**Problem details**
Copy all the records exactly; the complete set is the expected result.

**Records for this exercise**
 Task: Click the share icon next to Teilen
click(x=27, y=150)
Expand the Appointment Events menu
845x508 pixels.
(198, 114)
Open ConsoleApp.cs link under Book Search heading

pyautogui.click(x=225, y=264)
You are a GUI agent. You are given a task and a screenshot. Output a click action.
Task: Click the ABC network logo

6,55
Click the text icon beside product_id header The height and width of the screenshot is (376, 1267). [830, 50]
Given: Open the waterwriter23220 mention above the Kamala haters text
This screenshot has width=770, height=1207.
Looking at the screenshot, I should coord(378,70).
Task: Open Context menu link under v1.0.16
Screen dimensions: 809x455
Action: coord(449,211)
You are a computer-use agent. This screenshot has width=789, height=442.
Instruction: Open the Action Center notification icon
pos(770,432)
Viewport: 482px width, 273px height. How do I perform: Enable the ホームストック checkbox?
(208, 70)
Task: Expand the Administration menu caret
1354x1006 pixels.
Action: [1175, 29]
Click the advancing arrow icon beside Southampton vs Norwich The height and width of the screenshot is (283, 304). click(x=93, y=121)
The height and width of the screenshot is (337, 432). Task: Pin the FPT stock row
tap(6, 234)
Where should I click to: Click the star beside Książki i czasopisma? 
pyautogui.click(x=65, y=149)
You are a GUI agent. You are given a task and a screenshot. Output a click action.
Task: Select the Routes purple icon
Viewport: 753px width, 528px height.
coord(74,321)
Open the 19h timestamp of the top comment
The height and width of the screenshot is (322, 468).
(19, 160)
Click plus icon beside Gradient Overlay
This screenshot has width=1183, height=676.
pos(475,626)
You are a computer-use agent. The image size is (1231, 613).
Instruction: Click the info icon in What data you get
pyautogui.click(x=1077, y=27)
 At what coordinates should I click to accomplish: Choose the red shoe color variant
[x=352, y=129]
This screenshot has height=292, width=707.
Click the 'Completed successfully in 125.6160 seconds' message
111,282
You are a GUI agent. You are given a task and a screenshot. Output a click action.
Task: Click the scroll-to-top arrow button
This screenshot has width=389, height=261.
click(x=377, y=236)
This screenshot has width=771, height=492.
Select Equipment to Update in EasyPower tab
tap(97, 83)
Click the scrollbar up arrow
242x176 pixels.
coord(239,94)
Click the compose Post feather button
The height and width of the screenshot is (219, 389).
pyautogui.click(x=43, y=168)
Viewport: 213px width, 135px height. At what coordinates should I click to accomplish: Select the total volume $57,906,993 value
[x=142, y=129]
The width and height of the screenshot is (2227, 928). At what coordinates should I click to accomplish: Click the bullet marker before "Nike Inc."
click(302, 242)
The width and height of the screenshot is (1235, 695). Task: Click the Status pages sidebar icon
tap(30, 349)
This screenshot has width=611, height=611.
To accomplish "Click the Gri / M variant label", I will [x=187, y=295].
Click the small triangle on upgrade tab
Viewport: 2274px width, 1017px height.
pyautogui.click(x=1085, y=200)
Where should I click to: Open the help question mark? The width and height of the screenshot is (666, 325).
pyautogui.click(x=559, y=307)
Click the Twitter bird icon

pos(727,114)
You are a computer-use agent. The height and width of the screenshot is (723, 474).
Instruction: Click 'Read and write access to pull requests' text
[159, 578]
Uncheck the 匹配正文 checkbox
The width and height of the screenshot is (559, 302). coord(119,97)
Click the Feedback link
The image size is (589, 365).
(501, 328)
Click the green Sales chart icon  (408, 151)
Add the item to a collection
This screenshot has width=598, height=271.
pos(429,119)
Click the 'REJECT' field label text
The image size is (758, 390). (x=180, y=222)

**The completed task**
 Task: Click the share icon next to Teilen
click(x=27, y=150)
Expand the Appointment Events menu
845x508 pixels.
(198, 114)
Open ConsoleApp.cs link under Book Search heading

pyautogui.click(x=225, y=264)
You are a GUI agent. You are given a task and a screenshot. Output a click action.
Task: Click the ABC network logo

6,55
Click the text icon beside product_id header The height and width of the screenshot is (376, 1267). [830, 50]
Given: Open the waterwriter23220 mention above the Kamala haters text
This screenshot has width=770, height=1207.
Looking at the screenshot, I should coord(378,70).
Task: Open Context menu link under v1.0.16
Screen dimensions: 809x455
Action: coord(449,211)
You are a computer-use agent. This screenshot has width=789, height=442.
Instruction: Open the Action Center notification icon
pos(770,432)
Viewport: 482px width, 273px height. How do I perform: Enable the ホームストック checkbox?
(208, 70)
Task: Expand the Administration menu caret
1354x1006 pixels.
Action: [1175, 29]
Click the advancing arrow icon beside Southampton vs Norwich The height and width of the screenshot is (283, 304). click(x=93, y=121)
The height and width of the screenshot is (337, 432). Task: Pin the FPT stock row
tap(6, 234)
Where should I click to: Click the star beside Książki i czasopisma? 
pyautogui.click(x=65, y=149)
You are a GUI agent. You are given a task and a screenshot. Output a click action.
Task: Select the Routes purple icon
Viewport: 753px width, 528px height.
coord(74,321)
Open the 19h timestamp of the top comment
The height and width of the screenshot is (322, 468).
(19, 160)
Click plus icon beside Gradient Overlay
This screenshot has width=1183, height=676.
pos(475,626)
You are a computer-use agent. The image size is (1231, 613).
Instruction: Click the info icon in What data you get
pyautogui.click(x=1077, y=27)
 At what coordinates should I click to accomplish: Choose the red shoe color variant
[x=352, y=129]
This screenshot has height=292, width=707.
Click the 'Completed successfully in 125.6160 seconds' message
111,282
You are a GUI agent. You are given a task and a screenshot. Output a click action.
Task: Click the scroll-to-top arrow button
This screenshot has width=389, height=261.
click(x=377, y=236)
This screenshot has width=771, height=492.
Select Equipment to Update in EasyPower tab
tap(97, 83)
Click the scrollbar up arrow
242x176 pixels.
coord(239,94)
Click the compose Post feather button
The height and width of the screenshot is (219, 389).
pyautogui.click(x=43, y=168)
Viewport: 213px width, 135px height. At what coordinates should I click to accomplish: Select the total volume $57,906,993 value
[x=142, y=129]
The width and height of the screenshot is (2227, 928). At what coordinates should I click to accomplish: Click the bullet marker before "Nike Inc."
click(302, 242)
The width and height of the screenshot is (1235, 695). Task: Click the Status pages sidebar icon
tap(30, 349)
This screenshot has width=611, height=611.
To accomplish "Click the Gri / M variant label", I will [x=187, y=295].
Click the small triangle on upgrade tab
Viewport: 2274px width, 1017px height.
pyautogui.click(x=1085, y=200)
Where should I click to: Open the help question mark? The width and height of the screenshot is (666, 325).
pyautogui.click(x=559, y=307)
Click the Twitter bird icon

pos(727,114)
You are a computer-use agent. The height and width of the screenshot is (723, 474).
Instruction: Click 'Read and write access to pull requests' text
[159, 578]
Uncheck the 匹配正文 checkbox
The width and height of the screenshot is (559, 302). coord(119,97)
Click the Feedback link
The image size is (589, 365).
(501, 328)
Click the green Sales chart icon  (408, 151)
Add the item to a collection
This screenshot has width=598, height=271.
pos(429,119)
Click the 'REJECT' field label text
The image size is (758, 390). (x=180, y=222)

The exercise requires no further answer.